FIG. 9.

(A) Schematic representation of the construct that drives the expression of a constitutively active mutant of MEK1 and LacZ under the control of a 2.4-kb prx1 promoter. (B) X-Gal staining of an E15.5 embryo showing transgene expression in the limb and cranium. (C) X-Gal staining of the distal ulna of an E15.5 embryo showing transgene expression in the periarticular chondrocytes, periosteum, and perichondrium. (D) Immunostaining of the FLAG-tagged MEK1(S218/222E, Δ32-51) using anti-M5 FLAG antibody showing transgene expression in the periarticular chondrocytes (arrows), periosteum (arrowheads), and perichondrium of the distal radius of a Prx1-MEK1 transgenic embryo at E15.5 (middle panel).
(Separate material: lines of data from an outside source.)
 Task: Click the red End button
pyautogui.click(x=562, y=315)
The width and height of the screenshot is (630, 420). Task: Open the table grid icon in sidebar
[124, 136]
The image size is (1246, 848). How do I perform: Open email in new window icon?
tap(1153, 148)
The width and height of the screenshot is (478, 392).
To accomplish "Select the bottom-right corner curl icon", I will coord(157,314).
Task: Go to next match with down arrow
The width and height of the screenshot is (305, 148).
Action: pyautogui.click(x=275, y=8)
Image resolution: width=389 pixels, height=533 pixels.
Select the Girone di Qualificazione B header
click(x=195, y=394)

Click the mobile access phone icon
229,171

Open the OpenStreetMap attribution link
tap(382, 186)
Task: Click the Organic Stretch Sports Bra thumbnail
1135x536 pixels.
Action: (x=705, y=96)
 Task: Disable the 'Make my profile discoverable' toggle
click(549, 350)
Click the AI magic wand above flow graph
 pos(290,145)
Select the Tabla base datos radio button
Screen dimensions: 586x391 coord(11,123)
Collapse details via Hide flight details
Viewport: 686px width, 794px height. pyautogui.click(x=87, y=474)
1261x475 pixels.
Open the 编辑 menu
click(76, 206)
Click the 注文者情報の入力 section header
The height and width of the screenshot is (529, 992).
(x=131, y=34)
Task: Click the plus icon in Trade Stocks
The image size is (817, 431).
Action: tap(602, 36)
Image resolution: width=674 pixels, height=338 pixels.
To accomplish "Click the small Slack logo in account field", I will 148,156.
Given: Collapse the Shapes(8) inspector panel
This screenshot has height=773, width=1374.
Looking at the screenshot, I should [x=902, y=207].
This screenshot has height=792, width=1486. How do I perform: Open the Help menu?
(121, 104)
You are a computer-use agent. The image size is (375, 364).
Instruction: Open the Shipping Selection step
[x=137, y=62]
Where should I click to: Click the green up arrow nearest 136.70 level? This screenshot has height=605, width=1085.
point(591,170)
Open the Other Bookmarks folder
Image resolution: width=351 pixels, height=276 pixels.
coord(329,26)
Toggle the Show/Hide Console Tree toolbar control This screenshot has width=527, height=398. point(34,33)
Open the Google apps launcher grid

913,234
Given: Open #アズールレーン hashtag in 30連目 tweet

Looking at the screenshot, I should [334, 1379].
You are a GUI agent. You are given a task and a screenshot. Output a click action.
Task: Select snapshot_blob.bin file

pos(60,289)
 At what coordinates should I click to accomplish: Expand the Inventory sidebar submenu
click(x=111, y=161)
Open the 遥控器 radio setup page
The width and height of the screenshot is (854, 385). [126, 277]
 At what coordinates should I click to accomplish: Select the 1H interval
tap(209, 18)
No immunoreactivity was observed in a wild-type (Wt) littermate embryo (left panel). The immunostained section was further stained with alcian blue and eosin (right panel). The cartilaginous matrix of transgene-expressing periarticular chondrocytes (arrows) shows reduced alcian blue staining. (E) Skeletal preparation of the forelimbs after alizarin red and alcian blue staining. Transgenic mice showed a thickening and shorting of long bones at P8. Wt, wild type; Tg, transgenic. (F) Skeletal preparation of the cranium after X-Gal and alizarin red staining showing transgene expression in the mesenchyme of the lambdoid suture. Transgenic mice showed an accelerated closure of the lambdoid suture at E17.5.